Hmm I added (require 'slime) and (slime-setup) to my ~/.emacs file and now
when I first run emacs I get a Lisp Interaction buffer that does tabbing
and things but it doesn't seem to effect the slime buffer or the buffers
of lisp files I load. Thanks
> On 10/30/06, David Barker <kzar(a)kzar.co.uk> wrote:
>> I don't think I need to add that because I am on debian I think its
done for me. The file /etc/emacs/site-start.d/50slime.el seems to be
for loading slime.
>>
>> (let ((package-dir (concat "/usr/share/"
>> (if (boundp 'flavor) (symbol-name flavor)
>> "emacs")
>> "/site-lisp/slime")))
>> (when (file-directory-p package-dir)
>> (setq load-path (cons package-dir load-path))))
>>
>> (setq slime-backend
>> "/usr/share/common-lisp/source/slime/swank-loader.lisp")
>>
>> (mapcar #'(lambda (fn) (autoload fn "slime" nil t))

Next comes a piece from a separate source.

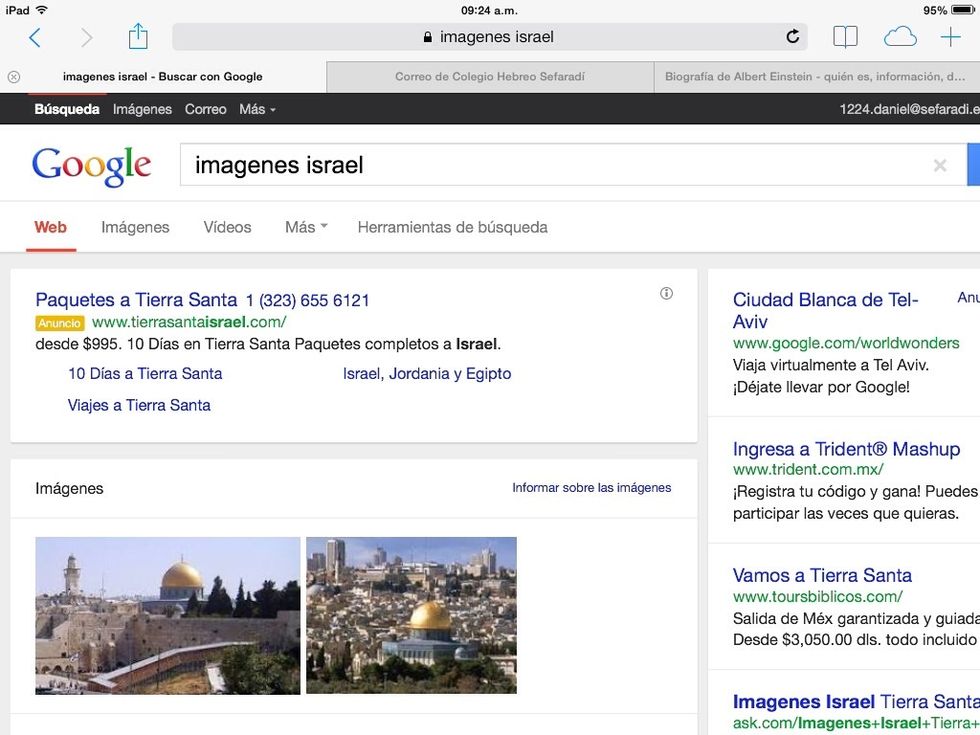Open the bookmarks book icon
This screenshot has width=980, height=735.
[x=845, y=37]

>> '(slime slime-connect slime-mode))
>>
>> Or do I still need to add some / all of the stuff to my ~/.emacs file?
>
> I don't know the specifics for debian, but it looking at the code it
still doesn't call slime-setup. Maybe they left it for the ~/.emacs?
I'd suggest you try it and/or ask again on the list specifying more
details. I believe Peter Van Eynde is on the list and he is the debian
package maintainer.
>
> Cheers,
> Ivan
>
> --
> "...Please don't assume Lisp is only useful for Animation and Graphics,
AI, Bioinformatics, B2B and E-Commerce, Data Mining, EDA/Semiconductor
applications, Expert Systems, Finance, Intelligent Agents, Knowledge
Management, Mechanical CAD, Modeling and Simulation, Natural Language,
Optimization, Research, Risk Analysis, Scheduling, Telecom, and Web
Authoring just because these are the only things they happened to list."